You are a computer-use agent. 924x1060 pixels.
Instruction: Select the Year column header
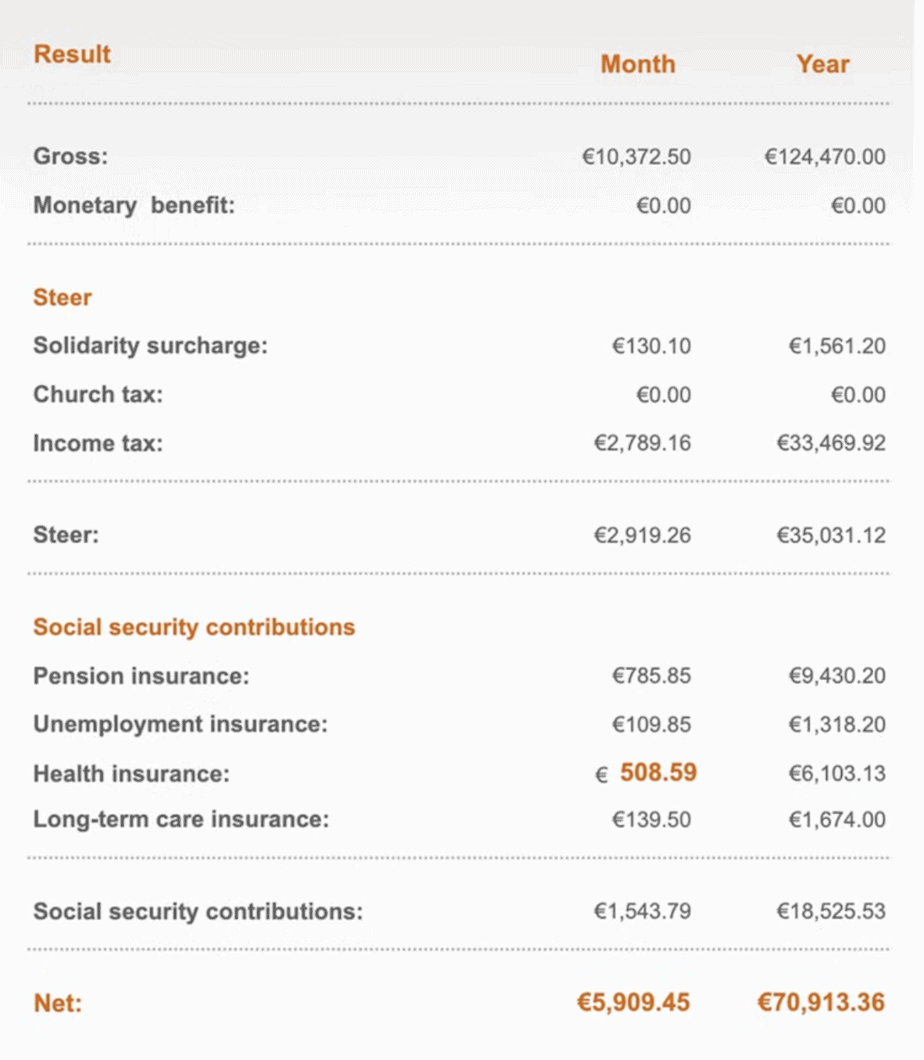(823, 65)
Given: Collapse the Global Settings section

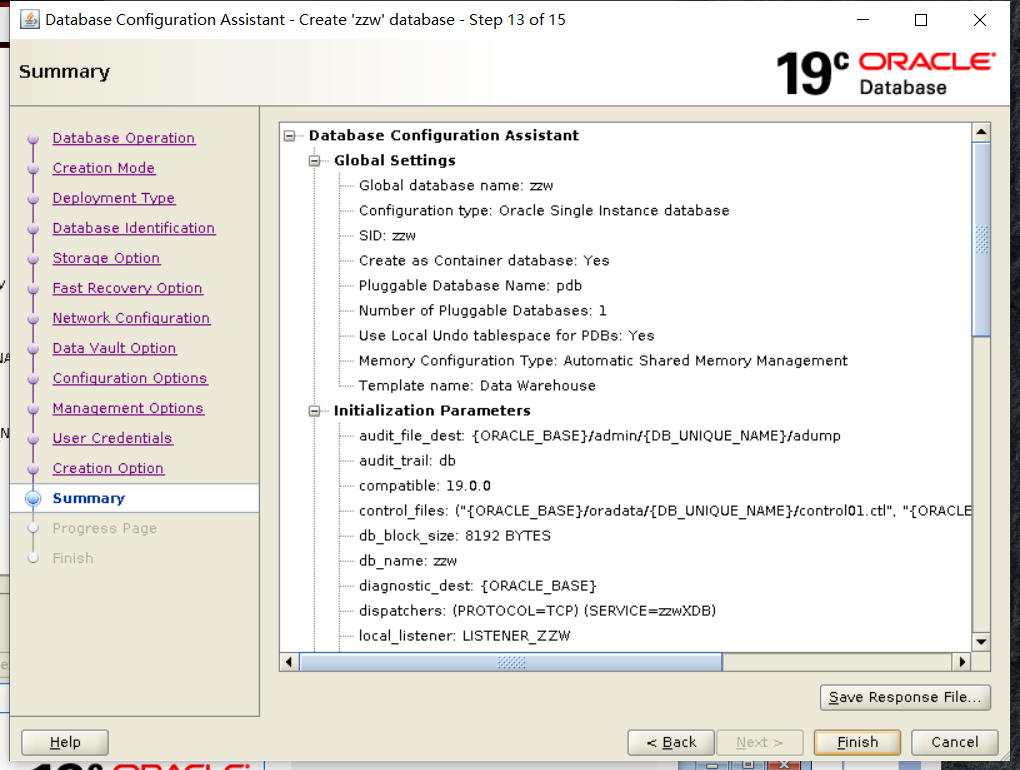Looking at the screenshot, I should click(x=313, y=160).
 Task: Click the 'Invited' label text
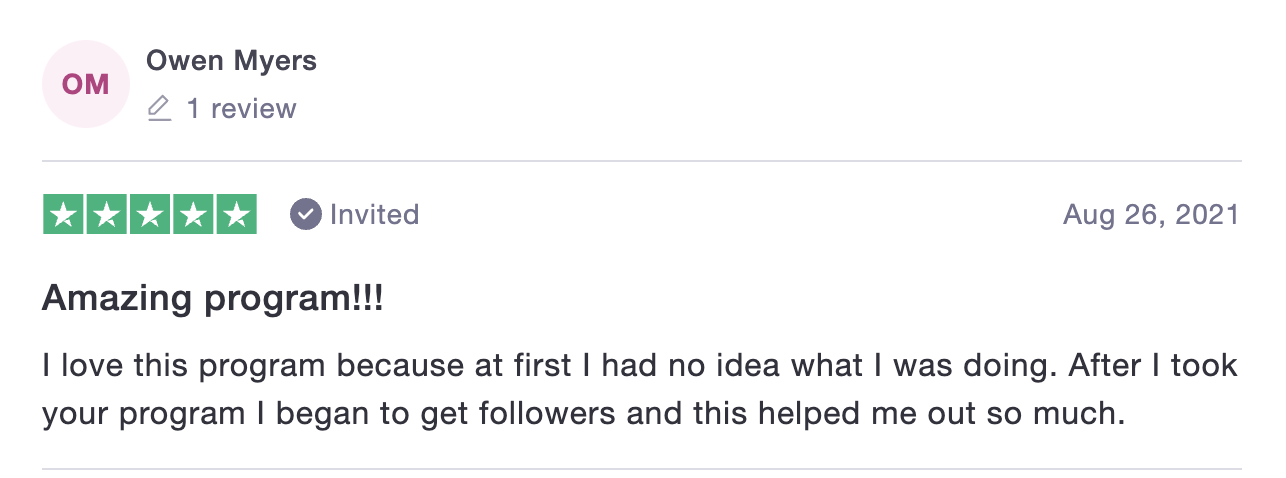[x=374, y=214]
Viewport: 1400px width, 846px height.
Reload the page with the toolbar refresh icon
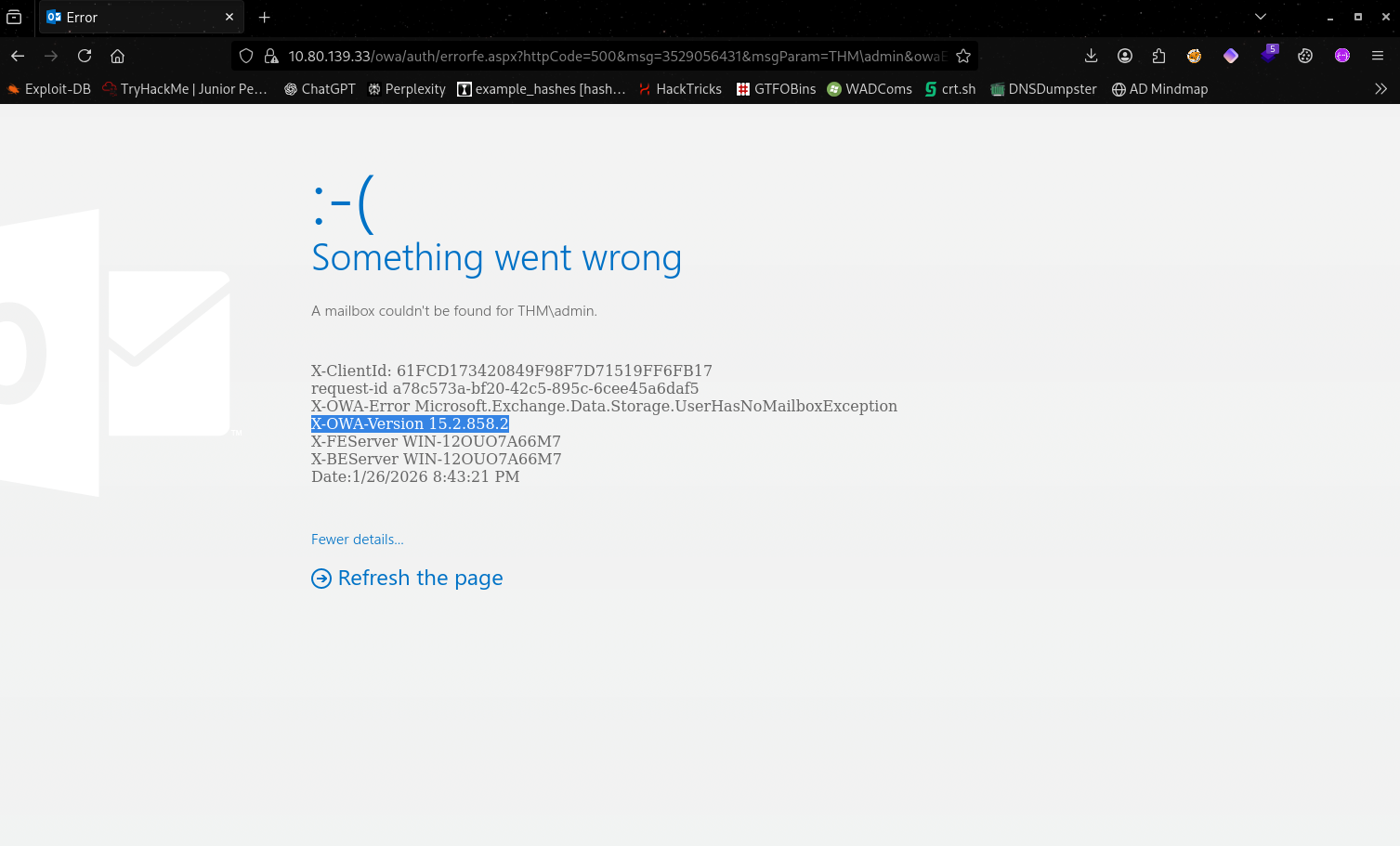click(85, 56)
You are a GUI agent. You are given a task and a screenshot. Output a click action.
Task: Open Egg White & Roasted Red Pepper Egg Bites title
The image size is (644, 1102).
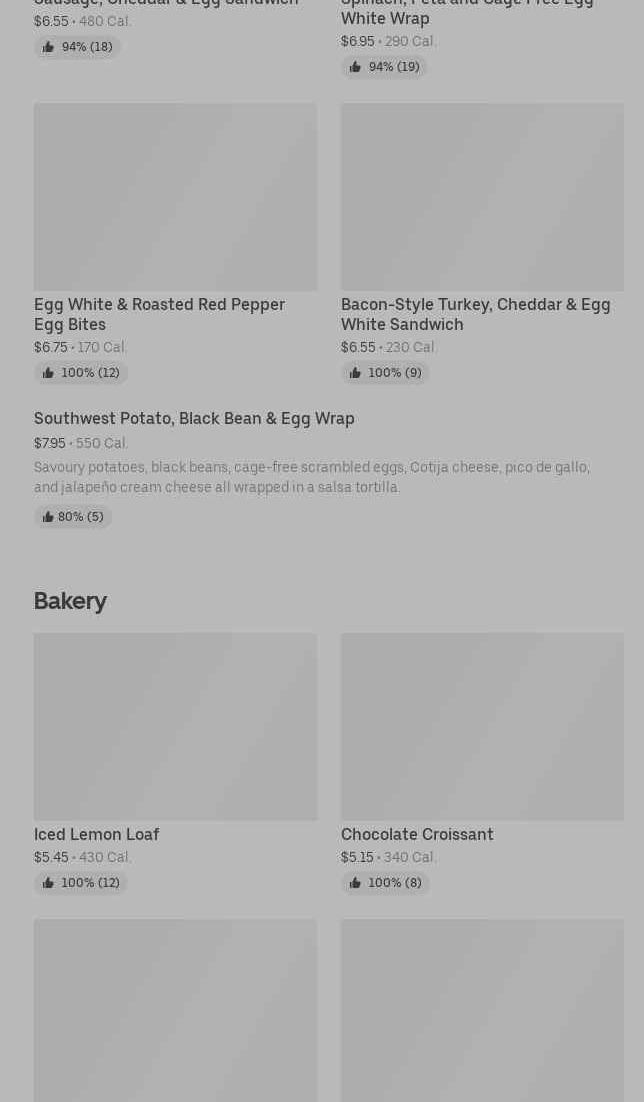(x=159, y=314)
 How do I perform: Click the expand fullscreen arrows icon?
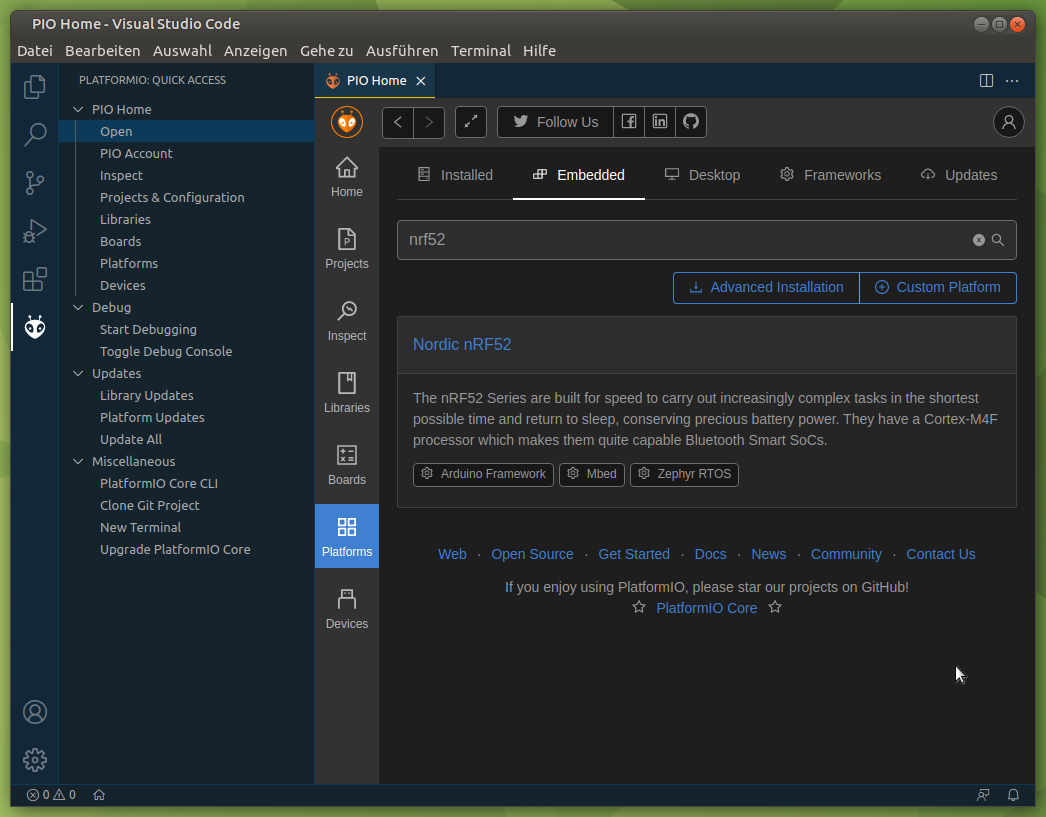point(471,122)
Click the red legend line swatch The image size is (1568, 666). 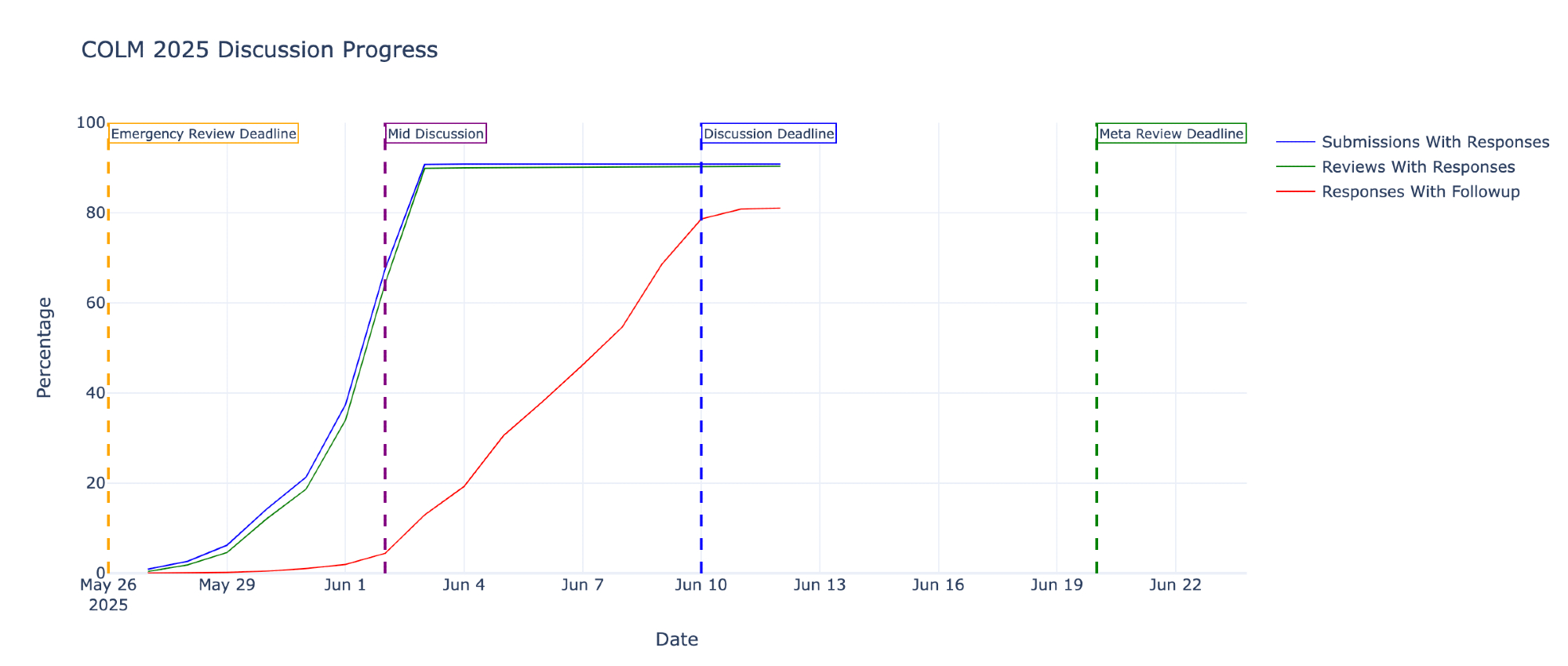click(1295, 192)
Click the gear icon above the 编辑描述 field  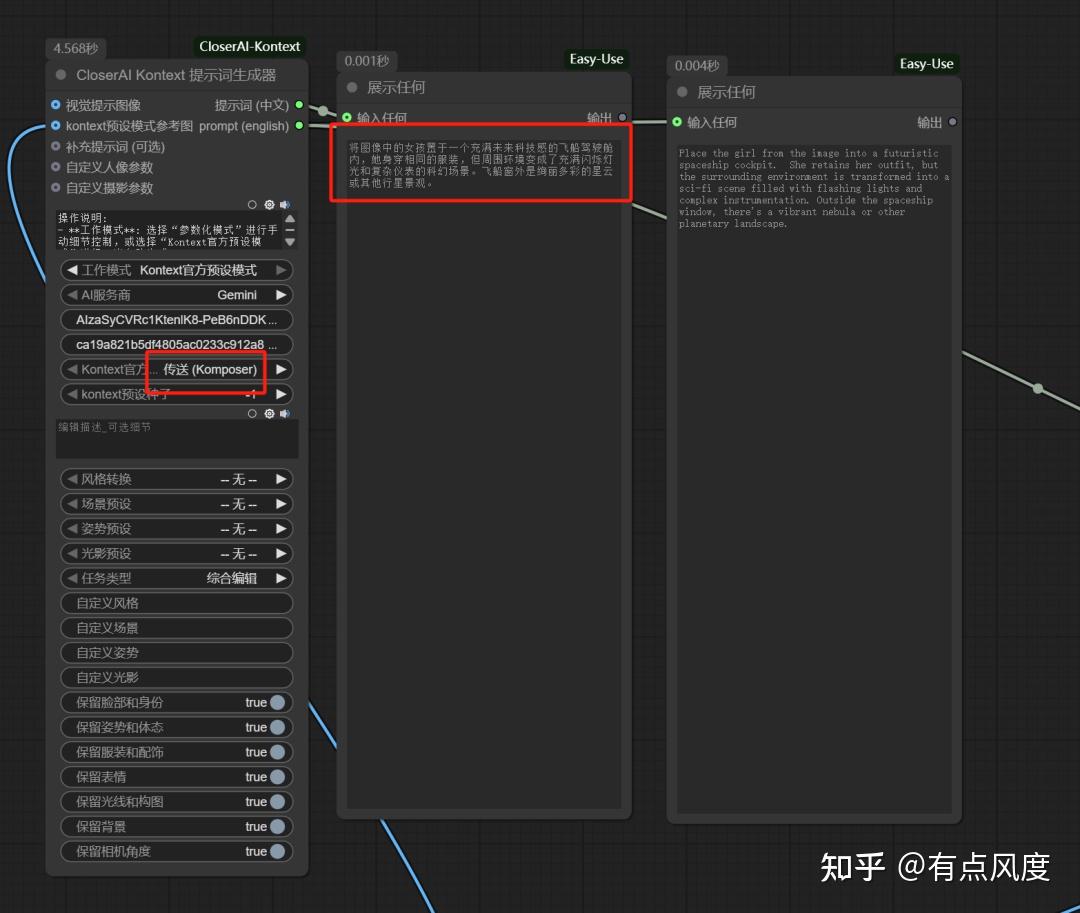269,413
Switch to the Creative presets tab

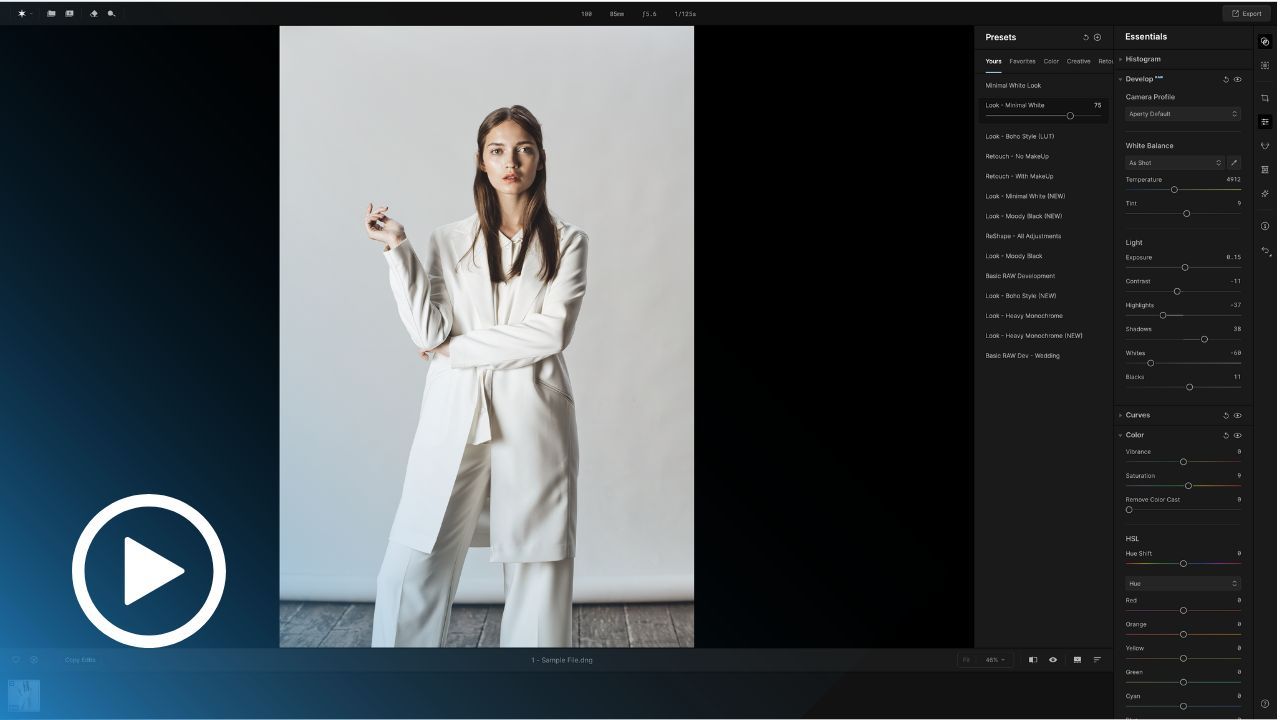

= = = = = = =

WORK REQUIRED:
The answer must consist of every line in the records above that contains the word "agent".

RESPONSE TO THIS EXERCISE:
You are a computer-use agent. 924x1060 pixels.
You are a GUI agent. You are given a task and a screenshot. Output a click action.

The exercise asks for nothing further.